Pandas version checks
-
[X] I have checked that this issue has not already been reported.
-
[X] I have confirmed this bug exists on the latest version of pandas.
-
[X] I have confirmed this bug exists on the main branch of pandas.
Reproducible Example
from datetime import datetime
import pandas as pd
# Create a datetime object (midnight)
dt = datetime(2015, 1, 1, 0)
# Create a pd.Timedelta object (1 hour)
delta_1 = pd.Timedelta("1H")
# Create a pd.Timedelta object from a DateTimeIndex frequency (1 hour)
delta_2 = pd.to_timedelta(pd.date_range('2015-01-01 00', '2015-01-01 01', freq="1H").freq)

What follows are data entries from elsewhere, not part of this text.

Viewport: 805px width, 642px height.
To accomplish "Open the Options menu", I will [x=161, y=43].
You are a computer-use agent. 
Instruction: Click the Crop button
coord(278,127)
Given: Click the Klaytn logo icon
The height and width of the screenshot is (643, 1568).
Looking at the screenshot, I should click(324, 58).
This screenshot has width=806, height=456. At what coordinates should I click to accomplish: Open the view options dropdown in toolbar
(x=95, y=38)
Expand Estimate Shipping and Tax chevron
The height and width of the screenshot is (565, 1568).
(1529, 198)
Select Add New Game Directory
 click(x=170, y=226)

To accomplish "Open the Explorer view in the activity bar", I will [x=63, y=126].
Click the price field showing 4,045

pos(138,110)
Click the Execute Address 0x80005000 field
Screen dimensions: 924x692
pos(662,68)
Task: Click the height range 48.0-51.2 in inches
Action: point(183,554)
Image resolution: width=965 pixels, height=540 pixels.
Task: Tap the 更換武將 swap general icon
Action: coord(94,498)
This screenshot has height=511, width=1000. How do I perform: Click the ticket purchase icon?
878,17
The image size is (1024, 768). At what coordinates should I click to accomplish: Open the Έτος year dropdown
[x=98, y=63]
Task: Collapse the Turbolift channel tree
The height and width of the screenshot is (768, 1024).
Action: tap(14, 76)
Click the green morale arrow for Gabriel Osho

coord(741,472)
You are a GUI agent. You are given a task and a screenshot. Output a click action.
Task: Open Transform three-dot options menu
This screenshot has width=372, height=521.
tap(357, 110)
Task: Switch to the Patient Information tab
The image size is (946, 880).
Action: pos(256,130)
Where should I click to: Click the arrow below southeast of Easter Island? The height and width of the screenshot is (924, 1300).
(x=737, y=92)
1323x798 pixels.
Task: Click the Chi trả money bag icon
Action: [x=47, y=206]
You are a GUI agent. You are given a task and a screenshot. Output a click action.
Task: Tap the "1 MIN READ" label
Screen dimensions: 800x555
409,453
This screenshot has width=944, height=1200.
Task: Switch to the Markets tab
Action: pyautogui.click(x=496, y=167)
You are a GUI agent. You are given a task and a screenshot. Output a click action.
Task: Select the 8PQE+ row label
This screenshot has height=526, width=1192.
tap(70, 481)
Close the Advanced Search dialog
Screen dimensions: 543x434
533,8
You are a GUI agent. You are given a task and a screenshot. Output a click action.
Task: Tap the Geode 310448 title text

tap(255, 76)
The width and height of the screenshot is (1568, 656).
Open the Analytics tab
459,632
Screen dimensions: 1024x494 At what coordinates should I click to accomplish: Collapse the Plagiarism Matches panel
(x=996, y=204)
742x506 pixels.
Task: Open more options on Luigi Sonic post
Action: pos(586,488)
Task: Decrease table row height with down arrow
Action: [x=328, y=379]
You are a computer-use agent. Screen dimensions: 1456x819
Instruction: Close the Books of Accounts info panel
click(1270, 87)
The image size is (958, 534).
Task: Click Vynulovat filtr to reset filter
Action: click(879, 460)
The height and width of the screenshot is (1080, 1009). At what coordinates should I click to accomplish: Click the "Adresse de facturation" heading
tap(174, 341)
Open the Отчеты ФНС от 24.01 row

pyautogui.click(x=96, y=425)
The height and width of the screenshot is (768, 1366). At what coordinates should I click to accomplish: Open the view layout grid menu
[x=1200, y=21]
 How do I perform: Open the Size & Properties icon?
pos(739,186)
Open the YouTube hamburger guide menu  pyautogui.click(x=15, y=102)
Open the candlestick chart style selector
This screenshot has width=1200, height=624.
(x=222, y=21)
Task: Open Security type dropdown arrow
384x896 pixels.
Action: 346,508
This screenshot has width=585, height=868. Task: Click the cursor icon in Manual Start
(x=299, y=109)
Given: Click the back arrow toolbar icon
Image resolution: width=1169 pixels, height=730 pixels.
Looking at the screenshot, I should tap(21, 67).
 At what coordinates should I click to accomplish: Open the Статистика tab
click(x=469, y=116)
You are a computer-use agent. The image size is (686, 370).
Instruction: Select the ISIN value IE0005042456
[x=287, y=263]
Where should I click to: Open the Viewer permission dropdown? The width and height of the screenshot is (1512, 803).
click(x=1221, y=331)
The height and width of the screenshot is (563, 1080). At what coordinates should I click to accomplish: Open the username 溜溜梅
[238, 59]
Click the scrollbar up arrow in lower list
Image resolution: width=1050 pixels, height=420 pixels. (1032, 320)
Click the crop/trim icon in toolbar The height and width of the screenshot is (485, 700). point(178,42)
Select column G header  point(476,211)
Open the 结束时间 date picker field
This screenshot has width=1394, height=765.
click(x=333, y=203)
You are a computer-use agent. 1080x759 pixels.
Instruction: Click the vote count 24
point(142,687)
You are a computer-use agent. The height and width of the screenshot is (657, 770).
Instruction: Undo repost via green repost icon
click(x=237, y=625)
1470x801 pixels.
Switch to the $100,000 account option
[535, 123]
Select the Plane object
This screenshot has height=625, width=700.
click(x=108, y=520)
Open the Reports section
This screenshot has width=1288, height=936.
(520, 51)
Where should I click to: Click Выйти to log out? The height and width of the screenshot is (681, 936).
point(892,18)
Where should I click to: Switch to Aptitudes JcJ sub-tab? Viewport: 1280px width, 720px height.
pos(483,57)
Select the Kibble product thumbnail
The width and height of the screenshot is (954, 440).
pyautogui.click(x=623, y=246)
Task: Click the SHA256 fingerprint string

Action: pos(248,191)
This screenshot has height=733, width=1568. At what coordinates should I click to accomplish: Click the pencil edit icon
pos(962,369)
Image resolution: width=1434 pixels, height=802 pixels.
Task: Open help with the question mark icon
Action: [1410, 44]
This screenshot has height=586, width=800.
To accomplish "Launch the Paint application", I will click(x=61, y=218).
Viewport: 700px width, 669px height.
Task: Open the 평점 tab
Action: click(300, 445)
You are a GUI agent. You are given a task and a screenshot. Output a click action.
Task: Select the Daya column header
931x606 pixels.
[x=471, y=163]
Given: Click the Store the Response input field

# First check that the pd.Timedelta objects are equal
assert(delta_1 == delta_2) # True
# Then check whether adding each pd.Timedelta to the datetime object moves the datetime by one hour: this does not behave correctly since Pandas 2.0
assert(dt + delta_1 == dt + delta_2) # False -> AssertionError
# Left-hand side looks right: the hour was added
dt + delta_1 # datetime.datetime(2015, 1, 1, 1, 0)
# Right-hand side appears to be wrong: the hour was not added
dt + delta_2 # datetime.datetime(2015, 1, 1, 0, 0)
Issue Description
It seems that the pd.Timedelta
object produced by calling pd.to_timedelta
on a pd.DateTimeIndex
frequency can no longer be added to a datetime.datetime
object since pandas>1.5.3
.
It's not evident to me why the two pd.Timedelta
objects (appearing to be equal) are behaving differently.
Expected Behavior
Running the above example in pandas==1.5.3
(and also 1.4.4) works as expected.
Installed Versions
Comment From: jbrockmendel
I have an explanation but not a solution.
delta_2 here has unit="s". Timedeltas with unit="s" can go outside the range supported by datetime.timedelta, so the way they are initialized passes seconds=0 to the parent class (datetime.timedelta) constructor. So the pytimedelta struct (which pandas ignores) looks like timedelta(0). When you do dt + delta_2, that calls the pydatetime's __add__
method, which treats delta_2 as a regular pytimedelta, not a pd.Timedelta. So it uses the 0, giving the incorrect result.
Reversing the operation and doing delta_2 + dt gives the correct result, as does pd.Timestamp(dt) + delta_2.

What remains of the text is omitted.